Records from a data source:
☆ ☆ ☆ ☆

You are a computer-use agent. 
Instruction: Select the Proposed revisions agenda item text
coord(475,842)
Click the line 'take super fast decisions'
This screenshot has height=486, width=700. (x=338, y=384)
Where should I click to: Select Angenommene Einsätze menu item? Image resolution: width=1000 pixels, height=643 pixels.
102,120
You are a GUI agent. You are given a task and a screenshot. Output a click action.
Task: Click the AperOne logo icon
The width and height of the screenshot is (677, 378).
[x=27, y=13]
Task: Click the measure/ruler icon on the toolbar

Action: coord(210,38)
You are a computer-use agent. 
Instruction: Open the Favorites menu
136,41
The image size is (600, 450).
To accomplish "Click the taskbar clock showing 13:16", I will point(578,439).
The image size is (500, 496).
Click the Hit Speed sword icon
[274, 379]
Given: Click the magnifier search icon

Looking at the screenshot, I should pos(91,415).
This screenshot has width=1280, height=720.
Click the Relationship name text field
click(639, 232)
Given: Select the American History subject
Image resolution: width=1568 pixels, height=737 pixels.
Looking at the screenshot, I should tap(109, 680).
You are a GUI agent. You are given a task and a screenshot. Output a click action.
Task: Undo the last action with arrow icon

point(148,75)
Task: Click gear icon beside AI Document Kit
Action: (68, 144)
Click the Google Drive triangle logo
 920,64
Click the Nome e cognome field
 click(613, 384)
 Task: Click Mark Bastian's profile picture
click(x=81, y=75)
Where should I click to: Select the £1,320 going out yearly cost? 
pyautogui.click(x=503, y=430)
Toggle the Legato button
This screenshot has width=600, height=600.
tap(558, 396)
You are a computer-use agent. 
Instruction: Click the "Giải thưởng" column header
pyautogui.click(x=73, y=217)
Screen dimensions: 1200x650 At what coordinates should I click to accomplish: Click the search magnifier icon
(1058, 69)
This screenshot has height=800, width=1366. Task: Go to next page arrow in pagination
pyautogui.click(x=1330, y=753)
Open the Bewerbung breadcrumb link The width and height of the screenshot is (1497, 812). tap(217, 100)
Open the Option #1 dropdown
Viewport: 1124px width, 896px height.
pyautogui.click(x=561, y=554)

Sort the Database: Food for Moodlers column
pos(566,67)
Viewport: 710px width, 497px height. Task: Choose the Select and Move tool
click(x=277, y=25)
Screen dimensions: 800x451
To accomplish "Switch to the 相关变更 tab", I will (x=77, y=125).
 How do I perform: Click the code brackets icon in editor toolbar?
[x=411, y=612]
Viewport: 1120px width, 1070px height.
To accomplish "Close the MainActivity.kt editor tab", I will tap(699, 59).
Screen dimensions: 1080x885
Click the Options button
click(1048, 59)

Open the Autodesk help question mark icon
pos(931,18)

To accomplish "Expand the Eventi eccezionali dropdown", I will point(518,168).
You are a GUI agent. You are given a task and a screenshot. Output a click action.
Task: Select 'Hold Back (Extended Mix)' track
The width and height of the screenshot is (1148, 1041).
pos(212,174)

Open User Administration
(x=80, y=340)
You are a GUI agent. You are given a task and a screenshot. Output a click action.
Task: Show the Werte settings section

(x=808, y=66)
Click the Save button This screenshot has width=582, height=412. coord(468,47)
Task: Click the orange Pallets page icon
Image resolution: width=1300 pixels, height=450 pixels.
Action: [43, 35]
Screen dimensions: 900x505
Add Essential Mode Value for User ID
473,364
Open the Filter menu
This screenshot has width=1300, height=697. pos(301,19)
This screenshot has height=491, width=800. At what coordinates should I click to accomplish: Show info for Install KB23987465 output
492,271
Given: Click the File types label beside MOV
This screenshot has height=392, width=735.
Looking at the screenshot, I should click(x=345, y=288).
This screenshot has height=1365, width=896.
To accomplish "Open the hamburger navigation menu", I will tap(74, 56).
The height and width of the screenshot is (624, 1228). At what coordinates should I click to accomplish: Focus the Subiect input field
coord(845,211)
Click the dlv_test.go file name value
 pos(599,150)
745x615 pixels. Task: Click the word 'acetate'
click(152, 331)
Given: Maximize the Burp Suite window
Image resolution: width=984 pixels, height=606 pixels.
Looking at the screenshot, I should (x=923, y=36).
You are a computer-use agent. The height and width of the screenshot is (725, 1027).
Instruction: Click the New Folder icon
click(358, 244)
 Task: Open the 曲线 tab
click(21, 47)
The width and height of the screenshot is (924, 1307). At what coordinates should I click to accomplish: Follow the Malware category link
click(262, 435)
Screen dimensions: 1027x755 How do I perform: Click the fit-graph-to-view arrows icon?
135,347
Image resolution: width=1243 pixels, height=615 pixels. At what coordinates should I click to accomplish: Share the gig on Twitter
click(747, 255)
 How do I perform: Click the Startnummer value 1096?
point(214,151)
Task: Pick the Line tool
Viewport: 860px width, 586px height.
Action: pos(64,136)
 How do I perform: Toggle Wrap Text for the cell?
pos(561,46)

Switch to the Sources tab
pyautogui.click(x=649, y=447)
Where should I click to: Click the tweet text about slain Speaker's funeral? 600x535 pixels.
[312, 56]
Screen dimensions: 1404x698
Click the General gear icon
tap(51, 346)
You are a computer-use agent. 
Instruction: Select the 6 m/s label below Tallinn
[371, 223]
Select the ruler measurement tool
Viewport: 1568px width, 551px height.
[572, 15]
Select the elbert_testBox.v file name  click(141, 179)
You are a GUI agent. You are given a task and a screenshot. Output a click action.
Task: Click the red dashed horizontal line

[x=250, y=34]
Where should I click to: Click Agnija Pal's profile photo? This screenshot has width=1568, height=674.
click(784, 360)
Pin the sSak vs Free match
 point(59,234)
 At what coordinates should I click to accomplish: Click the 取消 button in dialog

☆ ☆ ☆ ☆

* Exercise goal *
Print again the lines of the entries above that fall between the line holding "Open the Autodesk help question mark icon" and the line holding "Given: Click the File types label beside MOV", inclusive, exactly as they stand.

* Output of the task *
Open the Autodesk help question mark icon
pos(931,18)

To accomplish "Expand the Eventi eccezionali dropdown", I will point(518,168).
You are a GUI agent. You are given a task and a screenshot. Output a click action.
Task: Select 'Hold Back (Extended Mix)' track
The width and height of the screenshot is (1148, 1041).
pos(212,174)

Open User Administration
(x=80, y=340)
You are a GUI agent. You are given a task and a screenshot. Output a click action.
Task: Show the Werte settings section

(x=808, y=66)
Click the Save button This screenshot has width=582, height=412. coord(468,47)
Task: Click the orange Pallets page icon
Image resolution: width=1300 pixels, height=450 pixels.
Action: [43, 35]
Screen dimensions: 900x505
Add Essential Mode Value for User ID
473,364
Open the Filter menu
This screenshot has width=1300, height=697. pos(301,19)
This screenshot has height=491, width=800. At what coordinates should I click to accomplish: Show info for Install KB23987465 output
492,271
Given: Click the File types label beside MOV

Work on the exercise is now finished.